Q905 Dr Taylor: Have you been able to relate that to whether the particular area is struggling with its finances or not?
Mr Dillon: Most of the NHS struggles with its finances most of the time.
Q906 Dr Taylor: The Government tries to deny this.
Mr Dillon: It is all relative.
Q907 Chairman: It is a good job Mr Burns has left.
Mr Dillon: Of course all organisations struggle with their finances in order to make the best use of available resources. What is interesting about the data is it shows that high performing cancer networks and strategic health authorities, where other data is analysed in that way, tend to improve their performance. Generally, all parts of the NHS improve after NICE guidance has been issued. The rate of improvement is greater in those that were already doing well, which is an interesting phenomenon.
Q908 Dr Taylor: Can you tell us where we can find the details of this data?

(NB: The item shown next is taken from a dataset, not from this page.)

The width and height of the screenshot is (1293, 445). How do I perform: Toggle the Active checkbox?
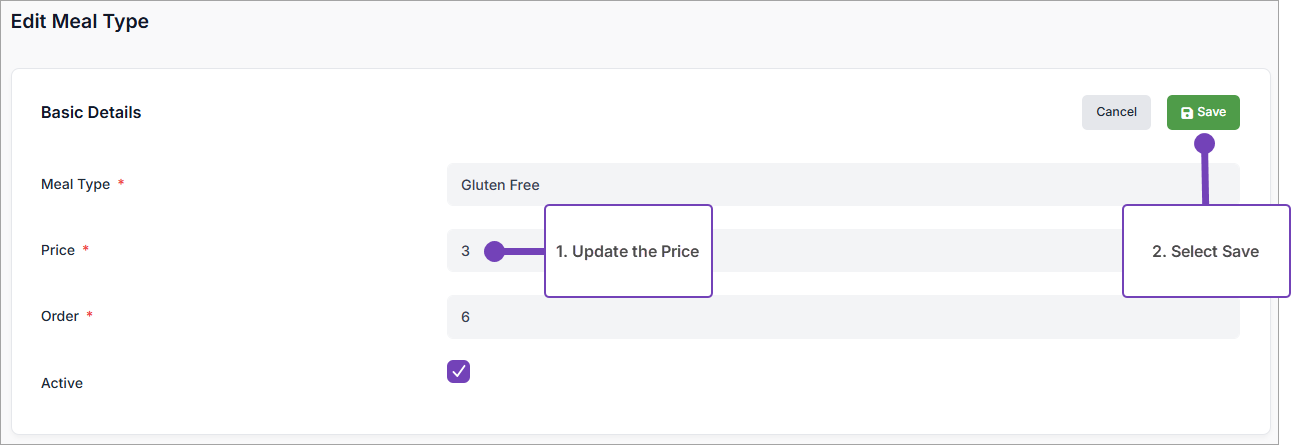pyautogui.click(x=458, y=371)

Mr Dillon: On the NICE website.
Q909 Dr Taylor: Again, when we were doing the previous inquiry we did have some worries that perhaps the selection of drugs for NICE guidelines did have an impact on other services and got preferential prescribing for these things against things which are time-honored and terribly useful, but did not have NICE guidelines. Have you had any further comments or thoughts on that?

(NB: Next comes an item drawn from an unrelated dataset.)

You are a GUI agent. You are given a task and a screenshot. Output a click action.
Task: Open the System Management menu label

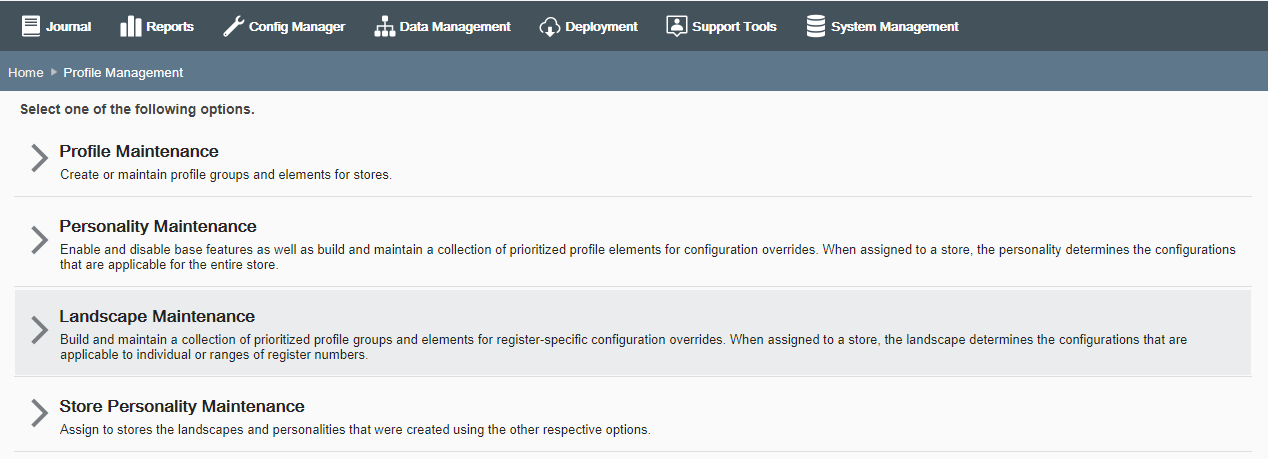point(895,27)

Mr Dillon: When we go, as we do regularly, around the NHS and ask questions about the impact of NICE guidance, it is still an issue which comes up, but the reality is with or without the NICE guidance these interventions are going to be available to the NHS. Decisions are going to have to be taken relative to other desirable improvements in the service and funding interventions and practices which have been available for some time. The benefit of NICE guidance is that at least it informs those decisions in a way which quite often in the past simply did not happen. It reduces the variation in the way those difficulties are handled. In the end, the NHS and all the healthcare systems will always be presented in a way with more than they can consume, therefore, there is a need to make decisions, critical things to make sure they are evidence based.

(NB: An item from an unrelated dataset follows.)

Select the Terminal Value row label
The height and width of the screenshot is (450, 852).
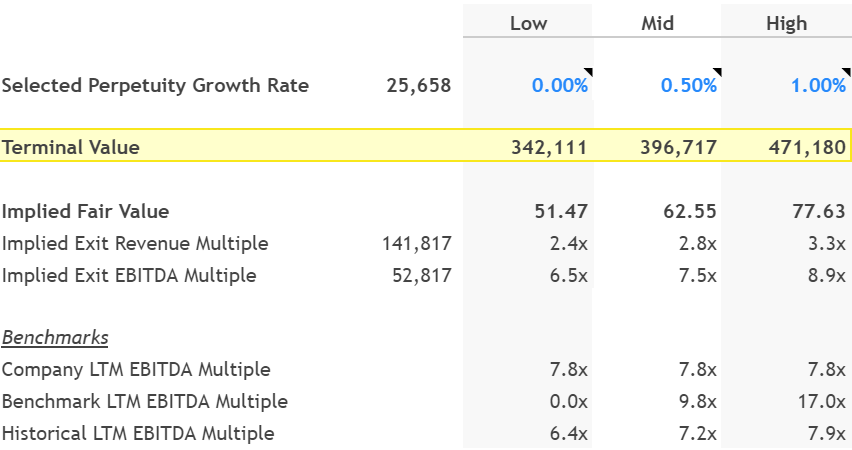[x=71, y=147]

Q910 Dr Taylor: Is 100 per cent implementation of your guidelines possible or desirable?
Mr Dillon: In the end, probably not because they are guidelines and not every single patient presenting with a particular condition will benefit necessarily in the way we have described, so no it is not likely that is the case.
Professor Sir Michael Rawlins: We estimated that about 80 per cent of patients would fit into a conventional guideline and, for all sorts of very good reasons, 20 per cent would not.
Dr Taylor: I am very glad you said that because one gets the feeling that some people feel it has got to be 100 per cent. I am grateful for that.
Chairman: Thank you very much, gentlemen. We are grateful for your help.